Item position listing =>
________________________

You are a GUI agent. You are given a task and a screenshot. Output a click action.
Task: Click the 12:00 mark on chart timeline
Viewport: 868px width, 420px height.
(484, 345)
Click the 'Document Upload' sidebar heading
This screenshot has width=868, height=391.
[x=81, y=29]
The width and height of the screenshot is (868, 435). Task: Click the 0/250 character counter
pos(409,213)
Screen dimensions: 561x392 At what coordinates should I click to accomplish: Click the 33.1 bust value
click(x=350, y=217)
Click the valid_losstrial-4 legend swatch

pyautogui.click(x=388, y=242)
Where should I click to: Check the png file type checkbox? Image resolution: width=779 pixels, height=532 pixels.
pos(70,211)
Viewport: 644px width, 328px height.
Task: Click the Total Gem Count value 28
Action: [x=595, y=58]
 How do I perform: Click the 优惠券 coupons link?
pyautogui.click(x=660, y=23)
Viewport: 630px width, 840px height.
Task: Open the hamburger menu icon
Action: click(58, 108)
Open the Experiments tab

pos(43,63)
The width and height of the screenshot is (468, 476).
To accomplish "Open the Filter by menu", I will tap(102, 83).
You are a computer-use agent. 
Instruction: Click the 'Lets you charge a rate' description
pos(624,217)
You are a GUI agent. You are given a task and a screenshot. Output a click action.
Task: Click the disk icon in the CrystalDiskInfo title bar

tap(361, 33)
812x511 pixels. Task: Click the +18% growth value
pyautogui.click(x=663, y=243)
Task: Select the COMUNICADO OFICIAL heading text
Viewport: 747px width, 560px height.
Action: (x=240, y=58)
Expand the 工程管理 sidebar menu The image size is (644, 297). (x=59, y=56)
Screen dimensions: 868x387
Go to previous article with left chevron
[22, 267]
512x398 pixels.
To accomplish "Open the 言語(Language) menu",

________________________

TASK BRIEF => Recast the listing, starting with the line containing "The width and height of the screenshot is (468, 476)." and going on through the line containing "pos(624,217)", as a two-column CSV with the header text,answer. Give one row for each answer, paired with the text it belongs to. Put every field in double quotes and replace line breaks with spaces.

FULL RESPONSE =>
text,answer
"The width and height of the screenshot is (468, 476). To accomplish ""Open the Filter by menu"",","I will tap(102, 83)."
"You are a computer-use agent. Instruction: Click the 'Lets you charge a rate' description","pos(624,217)"